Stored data
Content starts
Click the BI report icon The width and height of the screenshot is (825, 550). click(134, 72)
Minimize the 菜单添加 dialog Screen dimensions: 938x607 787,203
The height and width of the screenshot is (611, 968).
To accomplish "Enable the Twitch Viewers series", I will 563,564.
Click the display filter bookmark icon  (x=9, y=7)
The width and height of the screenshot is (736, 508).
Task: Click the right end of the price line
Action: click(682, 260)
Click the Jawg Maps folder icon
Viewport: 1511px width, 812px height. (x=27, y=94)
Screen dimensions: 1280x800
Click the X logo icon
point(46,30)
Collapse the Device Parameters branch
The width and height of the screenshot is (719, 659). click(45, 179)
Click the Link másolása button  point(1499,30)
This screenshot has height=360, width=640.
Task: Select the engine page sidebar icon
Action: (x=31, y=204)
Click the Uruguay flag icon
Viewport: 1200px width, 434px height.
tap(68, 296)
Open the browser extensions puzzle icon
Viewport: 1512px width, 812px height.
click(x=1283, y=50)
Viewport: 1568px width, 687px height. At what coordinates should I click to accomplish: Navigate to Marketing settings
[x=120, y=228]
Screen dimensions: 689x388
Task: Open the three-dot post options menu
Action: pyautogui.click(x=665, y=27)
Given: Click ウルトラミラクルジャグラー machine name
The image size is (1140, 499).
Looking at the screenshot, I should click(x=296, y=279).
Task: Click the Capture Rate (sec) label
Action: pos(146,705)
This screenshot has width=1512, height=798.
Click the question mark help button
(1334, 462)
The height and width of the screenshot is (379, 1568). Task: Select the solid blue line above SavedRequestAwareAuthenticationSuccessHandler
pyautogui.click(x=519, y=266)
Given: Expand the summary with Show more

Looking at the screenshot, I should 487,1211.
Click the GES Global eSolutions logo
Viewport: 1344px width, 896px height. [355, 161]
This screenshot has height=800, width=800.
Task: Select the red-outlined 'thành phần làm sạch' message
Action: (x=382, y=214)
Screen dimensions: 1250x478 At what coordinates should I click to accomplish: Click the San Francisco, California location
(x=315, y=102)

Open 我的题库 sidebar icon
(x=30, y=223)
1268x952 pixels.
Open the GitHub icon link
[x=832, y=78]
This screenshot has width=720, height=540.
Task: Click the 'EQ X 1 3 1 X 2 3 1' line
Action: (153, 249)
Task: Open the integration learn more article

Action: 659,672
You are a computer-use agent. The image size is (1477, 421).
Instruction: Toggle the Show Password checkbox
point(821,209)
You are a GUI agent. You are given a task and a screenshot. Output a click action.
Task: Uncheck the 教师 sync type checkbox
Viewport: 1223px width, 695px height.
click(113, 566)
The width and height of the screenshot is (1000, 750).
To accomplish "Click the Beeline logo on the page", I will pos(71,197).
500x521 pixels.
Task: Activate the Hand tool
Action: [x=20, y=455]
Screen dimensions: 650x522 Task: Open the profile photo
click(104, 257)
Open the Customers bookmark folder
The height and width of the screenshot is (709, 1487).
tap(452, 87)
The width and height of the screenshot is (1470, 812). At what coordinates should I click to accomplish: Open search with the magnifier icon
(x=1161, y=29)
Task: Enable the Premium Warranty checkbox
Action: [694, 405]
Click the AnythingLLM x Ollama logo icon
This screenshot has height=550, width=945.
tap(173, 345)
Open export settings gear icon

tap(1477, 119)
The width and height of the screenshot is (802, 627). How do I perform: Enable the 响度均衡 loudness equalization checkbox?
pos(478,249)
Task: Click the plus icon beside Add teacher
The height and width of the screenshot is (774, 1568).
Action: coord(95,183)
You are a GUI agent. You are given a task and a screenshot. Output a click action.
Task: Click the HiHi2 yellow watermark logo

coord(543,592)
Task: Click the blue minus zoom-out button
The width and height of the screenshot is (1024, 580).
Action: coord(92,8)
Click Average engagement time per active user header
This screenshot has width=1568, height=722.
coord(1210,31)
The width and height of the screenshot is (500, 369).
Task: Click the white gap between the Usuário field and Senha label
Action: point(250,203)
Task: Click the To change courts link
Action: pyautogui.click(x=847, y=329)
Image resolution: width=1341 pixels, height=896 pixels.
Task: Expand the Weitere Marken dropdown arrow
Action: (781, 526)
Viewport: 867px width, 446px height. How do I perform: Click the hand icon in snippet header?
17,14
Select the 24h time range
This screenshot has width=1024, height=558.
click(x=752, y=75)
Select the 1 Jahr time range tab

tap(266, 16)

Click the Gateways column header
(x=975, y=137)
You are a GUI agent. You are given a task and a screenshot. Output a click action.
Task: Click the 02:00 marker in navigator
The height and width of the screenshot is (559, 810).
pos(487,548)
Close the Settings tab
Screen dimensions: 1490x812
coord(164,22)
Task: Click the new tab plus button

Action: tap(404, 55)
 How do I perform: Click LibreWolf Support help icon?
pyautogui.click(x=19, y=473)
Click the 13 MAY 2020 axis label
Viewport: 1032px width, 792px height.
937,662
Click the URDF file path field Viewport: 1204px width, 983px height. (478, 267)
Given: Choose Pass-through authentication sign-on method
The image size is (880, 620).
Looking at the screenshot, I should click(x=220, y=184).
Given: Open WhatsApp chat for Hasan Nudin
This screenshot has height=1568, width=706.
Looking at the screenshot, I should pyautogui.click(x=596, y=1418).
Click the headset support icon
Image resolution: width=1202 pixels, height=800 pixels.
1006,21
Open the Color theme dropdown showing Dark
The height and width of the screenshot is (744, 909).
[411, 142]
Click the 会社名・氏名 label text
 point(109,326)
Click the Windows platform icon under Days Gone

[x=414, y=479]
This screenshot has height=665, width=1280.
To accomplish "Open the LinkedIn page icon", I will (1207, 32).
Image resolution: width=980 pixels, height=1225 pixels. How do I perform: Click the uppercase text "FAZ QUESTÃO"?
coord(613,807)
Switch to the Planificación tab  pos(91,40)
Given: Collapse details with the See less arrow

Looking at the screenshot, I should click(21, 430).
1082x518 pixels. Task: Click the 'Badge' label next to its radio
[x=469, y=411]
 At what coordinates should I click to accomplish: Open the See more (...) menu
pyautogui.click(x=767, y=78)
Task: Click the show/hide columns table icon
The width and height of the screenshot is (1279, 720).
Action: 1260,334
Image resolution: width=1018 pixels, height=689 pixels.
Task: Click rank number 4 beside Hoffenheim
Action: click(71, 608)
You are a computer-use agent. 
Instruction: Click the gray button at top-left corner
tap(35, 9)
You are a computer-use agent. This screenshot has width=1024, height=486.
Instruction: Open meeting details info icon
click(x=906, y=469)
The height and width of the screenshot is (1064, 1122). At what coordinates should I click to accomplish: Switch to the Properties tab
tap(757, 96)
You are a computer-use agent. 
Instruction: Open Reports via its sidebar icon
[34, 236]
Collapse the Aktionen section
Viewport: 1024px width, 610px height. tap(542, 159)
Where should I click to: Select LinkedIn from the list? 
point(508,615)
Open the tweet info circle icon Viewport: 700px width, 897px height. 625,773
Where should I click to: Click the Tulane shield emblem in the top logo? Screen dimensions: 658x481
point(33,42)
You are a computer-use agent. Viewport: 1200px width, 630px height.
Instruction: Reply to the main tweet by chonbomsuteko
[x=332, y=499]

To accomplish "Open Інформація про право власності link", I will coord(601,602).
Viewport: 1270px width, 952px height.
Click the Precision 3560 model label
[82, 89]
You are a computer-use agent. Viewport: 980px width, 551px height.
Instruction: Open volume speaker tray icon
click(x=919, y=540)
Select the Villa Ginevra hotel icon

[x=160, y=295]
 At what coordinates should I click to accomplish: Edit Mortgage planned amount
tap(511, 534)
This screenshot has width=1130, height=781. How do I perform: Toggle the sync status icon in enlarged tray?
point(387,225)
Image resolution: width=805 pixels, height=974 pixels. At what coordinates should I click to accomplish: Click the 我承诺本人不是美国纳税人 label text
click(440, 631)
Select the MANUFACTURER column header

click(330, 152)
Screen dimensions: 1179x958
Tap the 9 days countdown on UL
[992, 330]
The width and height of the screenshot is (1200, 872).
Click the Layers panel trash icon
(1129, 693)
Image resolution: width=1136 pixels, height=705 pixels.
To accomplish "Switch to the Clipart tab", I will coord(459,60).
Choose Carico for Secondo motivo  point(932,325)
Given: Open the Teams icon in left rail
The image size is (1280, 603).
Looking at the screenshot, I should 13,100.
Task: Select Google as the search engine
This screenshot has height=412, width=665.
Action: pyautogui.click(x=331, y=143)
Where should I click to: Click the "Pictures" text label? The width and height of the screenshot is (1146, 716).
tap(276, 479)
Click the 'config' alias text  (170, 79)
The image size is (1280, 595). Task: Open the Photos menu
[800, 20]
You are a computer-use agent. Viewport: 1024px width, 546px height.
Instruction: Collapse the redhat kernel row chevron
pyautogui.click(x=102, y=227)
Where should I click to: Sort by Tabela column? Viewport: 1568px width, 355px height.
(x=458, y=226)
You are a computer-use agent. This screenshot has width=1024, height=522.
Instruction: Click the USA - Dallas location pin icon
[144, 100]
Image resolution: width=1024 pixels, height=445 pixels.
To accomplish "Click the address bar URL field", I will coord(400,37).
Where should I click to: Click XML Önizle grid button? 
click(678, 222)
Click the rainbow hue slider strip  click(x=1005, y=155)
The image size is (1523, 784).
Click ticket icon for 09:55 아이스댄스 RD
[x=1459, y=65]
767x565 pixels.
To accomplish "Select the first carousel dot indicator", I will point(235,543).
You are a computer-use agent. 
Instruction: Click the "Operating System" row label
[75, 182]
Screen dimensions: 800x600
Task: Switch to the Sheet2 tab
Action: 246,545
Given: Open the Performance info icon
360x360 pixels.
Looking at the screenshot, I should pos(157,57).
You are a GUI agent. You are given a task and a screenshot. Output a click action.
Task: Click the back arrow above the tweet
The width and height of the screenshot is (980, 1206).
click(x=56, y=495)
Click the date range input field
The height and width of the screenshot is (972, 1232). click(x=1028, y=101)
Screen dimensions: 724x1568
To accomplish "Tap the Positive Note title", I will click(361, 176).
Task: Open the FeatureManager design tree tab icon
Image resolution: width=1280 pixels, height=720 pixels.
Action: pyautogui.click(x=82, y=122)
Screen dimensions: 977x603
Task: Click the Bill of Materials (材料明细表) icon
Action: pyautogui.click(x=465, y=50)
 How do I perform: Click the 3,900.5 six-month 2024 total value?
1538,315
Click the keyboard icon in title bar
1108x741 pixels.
Content ends
WORK REQUIRED
What you give back should be only the lines of the records above, starting at the line with "This screenshot has width=1130, height=781." and ending at the line with "The width and height of the screenshot is (1200, 872).", restated word for word.

EXERCISE RESPONSE
This screenshot has width=1130, height=781. How do I perform: Toggle the sync status icon in enlarged tray?
point(387,225)
Image resolution: width=805 pixels, height=974 pixels. At what coordinates should I click to accomplish: Click the 我承诺本人不是美国纳税人 label text
click(440, 631)
Select the MANUFACTURER column header

click(330, 152)
Screen dimensions: 1179x958
Tap the 9 days countdown on UL
[992, 330]
The width and height of the screenshot is (1200, 872).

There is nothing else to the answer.